Compiler-Directed Energy Savings in Superscalar Processors
View/ Open
Date
07/2006Author
Jones, Timothy M
Metadata
Abstract
Superscalar processors contain large, complex structures to hold data and instructions as
they wait to be executed. However, many of these structures consume large amounts of energy,
making them hotspots requiring sophisticated cooling systems. With the trend towards larger,
more complex processors, this will become more of a problem, having important implications
for future technology.
This thesis uses compiler-based optimisation schemes to target the issue queue and register
file. These are two of the most energy consuming structures in the processor. The algorithms
and hardware techniques developed in this work dynamically adapt the processor's resources
to the changing program phases, turning off parts of each structure when they are unused to
save dynamic and static energy.
To optimise the issue queue, the compiler analysis tracks data dependences through each
program procedure. It identifies the critical path through each program region and informs the
hardware of the minimum number of queue entries required to prevent it slowing down. This
reduces the occupancy of the queue and increases the opportunities to save energy. With just a
1.3% performance loss, 26% dynamic and 32% static energy savings are achieved.

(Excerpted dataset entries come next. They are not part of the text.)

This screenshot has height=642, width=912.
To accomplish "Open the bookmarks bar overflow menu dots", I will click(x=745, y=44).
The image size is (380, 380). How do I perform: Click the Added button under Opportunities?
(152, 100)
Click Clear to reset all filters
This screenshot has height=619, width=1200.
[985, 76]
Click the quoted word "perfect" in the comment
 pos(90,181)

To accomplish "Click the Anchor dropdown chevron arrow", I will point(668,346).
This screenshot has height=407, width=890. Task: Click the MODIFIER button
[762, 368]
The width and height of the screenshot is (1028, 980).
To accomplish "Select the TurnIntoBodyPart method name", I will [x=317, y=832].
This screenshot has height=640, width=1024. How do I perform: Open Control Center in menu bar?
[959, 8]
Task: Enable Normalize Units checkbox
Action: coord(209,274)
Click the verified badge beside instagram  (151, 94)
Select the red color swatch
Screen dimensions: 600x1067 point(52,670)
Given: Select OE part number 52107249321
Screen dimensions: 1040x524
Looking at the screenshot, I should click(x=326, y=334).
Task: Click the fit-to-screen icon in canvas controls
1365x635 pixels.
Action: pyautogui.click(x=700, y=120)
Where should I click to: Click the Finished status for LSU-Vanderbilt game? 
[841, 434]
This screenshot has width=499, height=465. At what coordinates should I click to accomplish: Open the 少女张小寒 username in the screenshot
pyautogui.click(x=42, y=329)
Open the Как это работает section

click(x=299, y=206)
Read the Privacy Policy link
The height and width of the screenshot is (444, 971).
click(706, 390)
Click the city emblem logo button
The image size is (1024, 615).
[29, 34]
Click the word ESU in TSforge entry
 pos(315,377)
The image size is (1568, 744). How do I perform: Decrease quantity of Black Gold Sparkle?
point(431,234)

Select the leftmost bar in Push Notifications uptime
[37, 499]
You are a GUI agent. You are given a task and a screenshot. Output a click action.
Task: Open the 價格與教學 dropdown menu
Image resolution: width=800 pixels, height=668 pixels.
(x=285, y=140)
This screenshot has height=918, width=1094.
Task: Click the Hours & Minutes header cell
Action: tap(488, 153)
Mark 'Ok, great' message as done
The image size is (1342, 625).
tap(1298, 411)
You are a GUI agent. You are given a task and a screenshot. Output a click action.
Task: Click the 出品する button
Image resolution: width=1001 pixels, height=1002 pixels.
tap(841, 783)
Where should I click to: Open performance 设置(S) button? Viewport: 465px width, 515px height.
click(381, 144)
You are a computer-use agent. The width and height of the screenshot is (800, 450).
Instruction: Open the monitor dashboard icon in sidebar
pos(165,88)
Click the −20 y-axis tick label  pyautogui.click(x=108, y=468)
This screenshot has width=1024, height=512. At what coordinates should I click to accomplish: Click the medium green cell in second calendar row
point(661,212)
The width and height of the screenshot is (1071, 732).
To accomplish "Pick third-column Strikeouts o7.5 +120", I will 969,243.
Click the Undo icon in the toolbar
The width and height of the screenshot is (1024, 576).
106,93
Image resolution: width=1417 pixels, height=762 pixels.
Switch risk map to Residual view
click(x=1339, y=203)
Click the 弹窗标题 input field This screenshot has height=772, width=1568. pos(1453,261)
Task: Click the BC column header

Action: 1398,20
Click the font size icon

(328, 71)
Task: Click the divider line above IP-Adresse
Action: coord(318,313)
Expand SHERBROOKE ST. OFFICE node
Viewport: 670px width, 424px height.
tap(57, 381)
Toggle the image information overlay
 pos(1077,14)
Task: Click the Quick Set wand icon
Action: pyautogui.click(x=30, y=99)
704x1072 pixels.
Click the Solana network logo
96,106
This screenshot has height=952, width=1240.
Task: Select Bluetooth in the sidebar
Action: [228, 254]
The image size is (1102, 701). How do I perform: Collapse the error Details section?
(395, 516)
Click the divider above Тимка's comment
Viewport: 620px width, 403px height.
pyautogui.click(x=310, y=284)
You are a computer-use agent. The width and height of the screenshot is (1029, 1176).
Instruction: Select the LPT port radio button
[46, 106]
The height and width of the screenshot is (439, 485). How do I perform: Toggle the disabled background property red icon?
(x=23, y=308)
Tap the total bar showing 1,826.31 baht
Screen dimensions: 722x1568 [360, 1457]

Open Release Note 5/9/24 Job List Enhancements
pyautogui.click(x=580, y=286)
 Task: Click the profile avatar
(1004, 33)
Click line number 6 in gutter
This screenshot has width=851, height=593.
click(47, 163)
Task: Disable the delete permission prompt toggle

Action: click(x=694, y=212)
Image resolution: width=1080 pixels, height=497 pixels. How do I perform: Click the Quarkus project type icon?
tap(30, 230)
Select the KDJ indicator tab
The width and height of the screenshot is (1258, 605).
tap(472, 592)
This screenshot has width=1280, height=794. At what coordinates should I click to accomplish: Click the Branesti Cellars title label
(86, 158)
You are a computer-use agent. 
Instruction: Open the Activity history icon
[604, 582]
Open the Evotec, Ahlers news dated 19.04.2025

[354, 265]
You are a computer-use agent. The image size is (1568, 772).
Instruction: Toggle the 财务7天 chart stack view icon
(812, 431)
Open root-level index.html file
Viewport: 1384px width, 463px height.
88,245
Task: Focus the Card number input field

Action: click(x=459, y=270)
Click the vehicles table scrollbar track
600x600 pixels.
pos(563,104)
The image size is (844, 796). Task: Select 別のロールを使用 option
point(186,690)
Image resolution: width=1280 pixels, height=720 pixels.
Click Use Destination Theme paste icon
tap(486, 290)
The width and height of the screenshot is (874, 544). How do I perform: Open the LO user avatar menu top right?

Registers can be idle for many cycles after they are last read, before they are released and
put back on the free-list to be reused by another instruction. Alternatively, they can be turned
off for energy savings. Early register releasing can be used to perform this operation sooner
than usual, but hardware schemes must wait for the instruction redefining the relevant logical
register to enter the pipeline. This thesis presents an exploration of compiler-directed early
register releasing. The compiler can exactly identify the last use of each register and pass the
information to the hardware, based on simple data-flow and liveness analysis. The best scheme
achieves 15% dynamic and 19% static energy savings.
Finally, the issue queue limiting and early register releasing schemes are combined for energy
savings in both processor structures. Four different configurations are evaluated bringing
25% to 31% dynamic and 19% to 34% static issue queue energy savings and reductions of 18%
to 25% dynamic and 20% to 21% static energy in the register file.